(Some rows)
+++++

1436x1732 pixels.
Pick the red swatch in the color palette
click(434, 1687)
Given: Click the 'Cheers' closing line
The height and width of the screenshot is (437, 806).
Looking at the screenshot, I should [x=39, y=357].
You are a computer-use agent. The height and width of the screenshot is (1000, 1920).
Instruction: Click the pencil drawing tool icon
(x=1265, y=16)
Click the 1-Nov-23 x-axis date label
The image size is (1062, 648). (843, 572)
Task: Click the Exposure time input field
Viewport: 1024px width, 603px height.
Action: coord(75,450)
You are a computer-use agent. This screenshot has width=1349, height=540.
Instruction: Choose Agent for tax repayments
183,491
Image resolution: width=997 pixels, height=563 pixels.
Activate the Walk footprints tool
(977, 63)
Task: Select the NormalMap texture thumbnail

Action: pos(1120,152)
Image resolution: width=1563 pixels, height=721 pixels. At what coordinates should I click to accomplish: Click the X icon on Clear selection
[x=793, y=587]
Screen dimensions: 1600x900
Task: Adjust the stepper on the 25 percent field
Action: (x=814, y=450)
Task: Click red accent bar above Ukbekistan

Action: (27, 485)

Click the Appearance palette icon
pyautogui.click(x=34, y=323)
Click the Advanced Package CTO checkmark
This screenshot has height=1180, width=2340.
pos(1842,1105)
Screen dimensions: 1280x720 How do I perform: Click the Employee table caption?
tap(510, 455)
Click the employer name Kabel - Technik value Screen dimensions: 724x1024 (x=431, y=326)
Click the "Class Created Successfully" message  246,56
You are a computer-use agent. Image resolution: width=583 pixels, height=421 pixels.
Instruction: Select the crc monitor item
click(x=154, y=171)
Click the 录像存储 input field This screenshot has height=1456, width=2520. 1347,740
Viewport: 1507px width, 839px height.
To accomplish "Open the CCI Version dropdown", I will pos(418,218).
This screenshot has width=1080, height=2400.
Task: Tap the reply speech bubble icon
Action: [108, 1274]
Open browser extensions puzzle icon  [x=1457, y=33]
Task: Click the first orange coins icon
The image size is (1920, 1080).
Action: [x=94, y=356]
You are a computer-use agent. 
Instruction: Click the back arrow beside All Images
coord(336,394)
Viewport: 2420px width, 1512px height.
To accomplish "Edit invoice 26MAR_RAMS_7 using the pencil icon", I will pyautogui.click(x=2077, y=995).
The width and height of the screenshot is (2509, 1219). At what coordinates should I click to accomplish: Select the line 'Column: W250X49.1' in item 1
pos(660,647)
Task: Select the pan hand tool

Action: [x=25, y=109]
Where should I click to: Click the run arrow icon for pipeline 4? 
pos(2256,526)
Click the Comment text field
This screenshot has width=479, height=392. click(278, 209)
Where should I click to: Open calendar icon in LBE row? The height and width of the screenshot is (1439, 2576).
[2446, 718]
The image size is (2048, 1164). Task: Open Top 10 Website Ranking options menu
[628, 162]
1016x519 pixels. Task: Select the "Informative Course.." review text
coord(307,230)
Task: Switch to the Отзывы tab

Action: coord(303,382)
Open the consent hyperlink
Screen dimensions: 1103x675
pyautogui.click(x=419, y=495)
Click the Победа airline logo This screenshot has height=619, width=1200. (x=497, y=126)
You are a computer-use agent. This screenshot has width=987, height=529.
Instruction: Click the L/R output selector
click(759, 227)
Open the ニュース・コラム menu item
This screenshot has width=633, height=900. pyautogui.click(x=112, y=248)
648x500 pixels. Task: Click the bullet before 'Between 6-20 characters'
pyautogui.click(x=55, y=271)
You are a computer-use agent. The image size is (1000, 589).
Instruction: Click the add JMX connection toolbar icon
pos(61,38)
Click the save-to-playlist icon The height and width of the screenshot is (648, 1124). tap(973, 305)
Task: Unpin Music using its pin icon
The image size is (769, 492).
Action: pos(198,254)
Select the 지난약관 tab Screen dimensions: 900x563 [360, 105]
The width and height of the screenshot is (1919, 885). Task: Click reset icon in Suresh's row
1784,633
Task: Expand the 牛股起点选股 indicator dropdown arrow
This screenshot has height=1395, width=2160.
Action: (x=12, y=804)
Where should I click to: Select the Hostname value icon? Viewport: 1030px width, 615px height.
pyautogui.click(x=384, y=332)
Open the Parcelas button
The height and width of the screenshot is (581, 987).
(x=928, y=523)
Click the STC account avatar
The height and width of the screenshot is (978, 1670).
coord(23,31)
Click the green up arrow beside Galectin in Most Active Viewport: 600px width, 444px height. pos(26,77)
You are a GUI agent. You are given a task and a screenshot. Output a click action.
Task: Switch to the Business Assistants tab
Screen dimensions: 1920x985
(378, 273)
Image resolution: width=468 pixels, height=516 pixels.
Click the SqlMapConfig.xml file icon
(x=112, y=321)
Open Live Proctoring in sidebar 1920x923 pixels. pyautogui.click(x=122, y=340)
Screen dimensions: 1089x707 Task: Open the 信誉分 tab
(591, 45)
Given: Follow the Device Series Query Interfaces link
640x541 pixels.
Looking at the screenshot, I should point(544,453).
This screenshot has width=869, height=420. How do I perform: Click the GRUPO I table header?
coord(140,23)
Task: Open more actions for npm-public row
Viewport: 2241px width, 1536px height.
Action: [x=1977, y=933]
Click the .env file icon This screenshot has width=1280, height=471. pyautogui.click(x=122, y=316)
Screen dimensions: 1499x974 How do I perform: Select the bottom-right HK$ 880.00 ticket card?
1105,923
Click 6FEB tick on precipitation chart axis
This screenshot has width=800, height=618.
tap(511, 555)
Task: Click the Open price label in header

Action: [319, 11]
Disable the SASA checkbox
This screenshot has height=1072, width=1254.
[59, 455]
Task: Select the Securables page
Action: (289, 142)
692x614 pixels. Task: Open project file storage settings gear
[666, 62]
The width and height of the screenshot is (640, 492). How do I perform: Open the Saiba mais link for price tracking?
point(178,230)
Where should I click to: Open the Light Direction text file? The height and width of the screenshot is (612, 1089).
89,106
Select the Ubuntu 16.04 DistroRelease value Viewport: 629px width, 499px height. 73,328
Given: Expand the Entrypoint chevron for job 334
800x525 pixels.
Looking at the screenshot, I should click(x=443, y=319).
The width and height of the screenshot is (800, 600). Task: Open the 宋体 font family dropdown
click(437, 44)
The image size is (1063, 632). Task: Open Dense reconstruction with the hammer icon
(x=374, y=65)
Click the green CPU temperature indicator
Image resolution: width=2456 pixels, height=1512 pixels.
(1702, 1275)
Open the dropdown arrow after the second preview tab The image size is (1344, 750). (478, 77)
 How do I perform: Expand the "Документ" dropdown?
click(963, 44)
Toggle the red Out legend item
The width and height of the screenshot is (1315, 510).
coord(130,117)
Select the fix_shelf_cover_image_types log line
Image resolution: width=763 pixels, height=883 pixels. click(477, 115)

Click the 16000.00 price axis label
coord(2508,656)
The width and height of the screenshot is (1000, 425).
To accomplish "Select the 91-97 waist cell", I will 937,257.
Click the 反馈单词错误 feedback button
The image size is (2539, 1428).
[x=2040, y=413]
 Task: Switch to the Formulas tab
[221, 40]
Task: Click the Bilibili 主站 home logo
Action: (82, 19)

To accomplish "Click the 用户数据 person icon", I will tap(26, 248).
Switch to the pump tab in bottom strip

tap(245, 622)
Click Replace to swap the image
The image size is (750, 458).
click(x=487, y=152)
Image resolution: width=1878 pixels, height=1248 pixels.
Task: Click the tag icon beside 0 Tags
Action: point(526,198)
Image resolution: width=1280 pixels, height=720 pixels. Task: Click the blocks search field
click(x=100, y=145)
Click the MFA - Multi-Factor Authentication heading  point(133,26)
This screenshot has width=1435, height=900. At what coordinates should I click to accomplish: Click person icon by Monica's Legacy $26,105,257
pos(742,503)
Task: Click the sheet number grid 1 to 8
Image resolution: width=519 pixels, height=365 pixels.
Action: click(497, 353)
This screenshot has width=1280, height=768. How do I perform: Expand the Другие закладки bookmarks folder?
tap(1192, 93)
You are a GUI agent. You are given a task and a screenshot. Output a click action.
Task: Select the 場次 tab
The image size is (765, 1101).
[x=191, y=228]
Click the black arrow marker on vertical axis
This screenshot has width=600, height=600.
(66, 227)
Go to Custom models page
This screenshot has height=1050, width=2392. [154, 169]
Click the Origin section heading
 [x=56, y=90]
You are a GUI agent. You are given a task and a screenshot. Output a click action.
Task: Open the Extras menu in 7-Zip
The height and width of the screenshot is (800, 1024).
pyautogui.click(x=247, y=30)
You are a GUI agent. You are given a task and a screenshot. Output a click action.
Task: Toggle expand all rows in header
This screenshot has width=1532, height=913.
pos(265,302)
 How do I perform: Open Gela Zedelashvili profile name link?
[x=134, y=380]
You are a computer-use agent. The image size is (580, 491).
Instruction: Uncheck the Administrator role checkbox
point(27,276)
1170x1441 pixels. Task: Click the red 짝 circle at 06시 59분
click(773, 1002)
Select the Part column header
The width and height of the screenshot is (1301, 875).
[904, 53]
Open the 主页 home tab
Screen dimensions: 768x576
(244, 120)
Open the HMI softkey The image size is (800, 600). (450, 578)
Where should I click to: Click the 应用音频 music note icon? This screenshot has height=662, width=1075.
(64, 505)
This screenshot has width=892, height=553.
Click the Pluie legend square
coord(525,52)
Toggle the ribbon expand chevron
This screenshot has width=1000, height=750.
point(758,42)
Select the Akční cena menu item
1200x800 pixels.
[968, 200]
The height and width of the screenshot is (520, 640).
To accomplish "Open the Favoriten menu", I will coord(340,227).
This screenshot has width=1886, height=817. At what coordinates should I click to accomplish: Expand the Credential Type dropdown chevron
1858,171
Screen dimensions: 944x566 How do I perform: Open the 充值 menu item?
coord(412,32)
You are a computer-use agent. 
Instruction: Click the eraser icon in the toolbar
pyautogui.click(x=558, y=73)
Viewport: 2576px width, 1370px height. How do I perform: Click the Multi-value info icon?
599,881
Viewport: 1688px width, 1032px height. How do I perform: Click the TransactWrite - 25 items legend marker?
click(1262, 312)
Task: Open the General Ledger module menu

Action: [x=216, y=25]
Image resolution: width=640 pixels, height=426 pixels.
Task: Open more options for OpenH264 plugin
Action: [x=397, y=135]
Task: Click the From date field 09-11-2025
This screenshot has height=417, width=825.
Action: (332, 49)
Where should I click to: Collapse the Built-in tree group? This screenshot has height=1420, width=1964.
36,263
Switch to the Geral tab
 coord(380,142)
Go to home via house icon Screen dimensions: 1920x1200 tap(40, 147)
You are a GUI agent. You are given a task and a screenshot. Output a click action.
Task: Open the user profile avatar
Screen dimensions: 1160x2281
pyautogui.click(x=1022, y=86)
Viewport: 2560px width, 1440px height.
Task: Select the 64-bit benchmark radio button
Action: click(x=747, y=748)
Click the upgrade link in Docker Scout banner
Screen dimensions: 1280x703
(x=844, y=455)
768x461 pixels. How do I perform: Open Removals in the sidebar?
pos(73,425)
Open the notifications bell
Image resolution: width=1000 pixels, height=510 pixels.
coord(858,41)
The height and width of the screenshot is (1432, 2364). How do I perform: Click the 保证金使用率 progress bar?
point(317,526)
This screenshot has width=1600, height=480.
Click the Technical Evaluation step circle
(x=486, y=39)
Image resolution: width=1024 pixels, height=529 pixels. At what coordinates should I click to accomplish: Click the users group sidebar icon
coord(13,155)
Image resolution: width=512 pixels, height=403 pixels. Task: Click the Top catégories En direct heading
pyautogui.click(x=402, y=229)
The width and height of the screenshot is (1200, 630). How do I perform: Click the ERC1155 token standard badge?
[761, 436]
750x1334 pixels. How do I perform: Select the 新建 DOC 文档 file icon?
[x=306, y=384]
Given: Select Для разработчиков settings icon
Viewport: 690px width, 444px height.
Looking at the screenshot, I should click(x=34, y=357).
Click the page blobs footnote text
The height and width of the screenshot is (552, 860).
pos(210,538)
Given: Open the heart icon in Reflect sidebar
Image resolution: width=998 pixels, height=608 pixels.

+++++

* **WORK TO BE COMPLETED**
Reproduce the rows verbatim from their first line through the line containing "Action: pos(1120,152)", with both of those lines included.

* **TASK SOLUTION**
1436x1732 pixels.
Pick the red swatch in the color palette
click(434, 1687)
Given: Click the 'Cheers' closing line
The height and width of the screenshot is (437, 806).
Looking at the screenshot, I should [x=39, y=357].
You are a computer-use agent. The height and width of the screenshot is (1000, 1920).
Instruction: Click the pencil drawing tool icon
(x=1265, y=16)
Click the 1-Nov-23 x-axis date label
The image size is (1062, 648). (843, 572)
Task: Click the Exposure time input field
Viewport: 1024px width, 603px height.
Action: coord(75,450)
You are a computer-use agent. This screenshot has width=1349, height=540.
Instruction: Choose Agent for tax repayments
183,491
Image resolution: width=997 pixels, height=563 pixels.
Activate the Walk footprints tool
(977, 63)
Task: Select the NormalMap texture thumbnail

Action: pos(1120,152)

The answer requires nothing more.